Classified documents found in the home of former Vice President



On Jan. 16, former Vice President Mike Pence requested a group of lawyers to investigate his private residence in Indiana after classified documents were found in the Delaware home of President Joe Biden. Pence’s lawyers indeed found documents in the former Vice President’s safe that contained sensitive or classified information.

Mike Pence’s counsel, Greg Jacob, took the necessary steps to notify the National Archives of Pence’s possession of the documents. Shortly thereafter, the Department of Justice requested immediate access to the documents, to which Mike Pence agreed.

“The discovery of classified documents in the homes [and] private offices of Mike Pence and Joe Biden reflect both a lack ofappropriate care and attention to the handling of classified material and the significant problem of over-classifying materials,” said Derick Hulme, Arthur L. Russell Professor of Political Science and Nationally Competitive Scholarship Advisor at Alma College.

“Mike Pence and Joe Biden had the highest levels of security clearance, which enabled them to see the most sensitive materials. However, it’s always important that only those individuals with appropriate security clearances have access to particularly important documents,” said Hulme.

Dr. Hulme has been a vital part of Alma College since his career at the institution began in 1992. He serves as an expert in the school’s Model UN program and international law, along with an array of issues within the political science, foreign affairs and law spectrum.

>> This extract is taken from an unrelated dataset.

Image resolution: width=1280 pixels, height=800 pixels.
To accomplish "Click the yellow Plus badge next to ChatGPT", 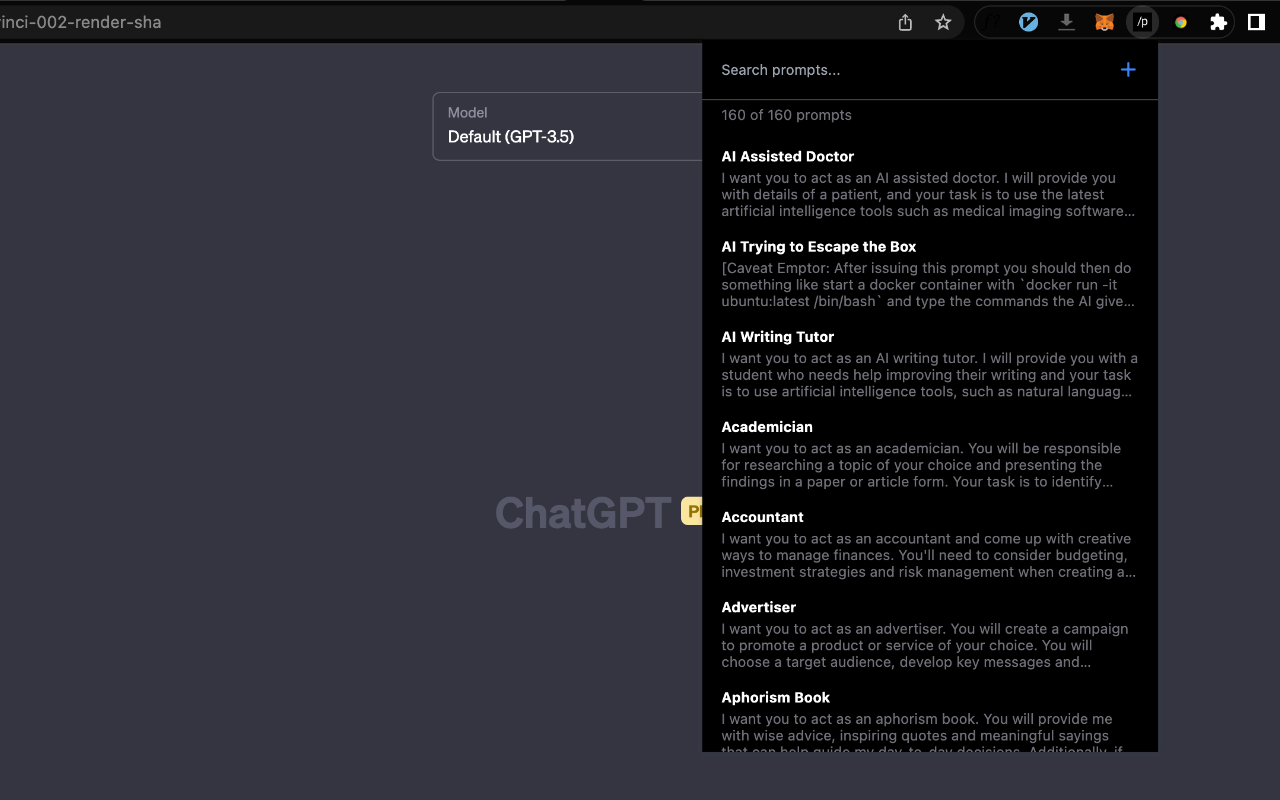I will [694, 511].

“The Presidential Records Act (PRA), a response to President Nixon’s attempted destruction of presidential materials, is vital to efforts to sustain a democratic, transparent and responsive government. The PRA enshrined the concept that all materials generated during a presidential administration in fact were owned by the American people, not by elected officials,” said Hulme.

“The discovery of classified documents in homes, especially the homes of current non active figures, presents a significant national security risk.,” said Adam Deeter (’25). “While current President Biden is cleared to view documents of top secret and classified nature it is bad practice to allow documents to leave secure areas. These are documents with enormous national security implications and if they were to fall into the hands of enemies of the state our entire country would be put in grave danger.”

“In regard to the Mike Pence situation, it is simply inexcusable. To allow a non- active governmental figure what is essentially unauthorized access to top secret documents concerning the safety of our nation puts the citizens in what can potentially be [a dangerous situation],” said Deeter.

On Jan. 19, agents from the Federal Bureau of Investigation (FBI) collected the documents from Pence’s home. Since then, the four boxes containing the documents in question were reviewed by Pence’s attorney and are in the process of being sealed and delivered to the National Archives in Washington, DC.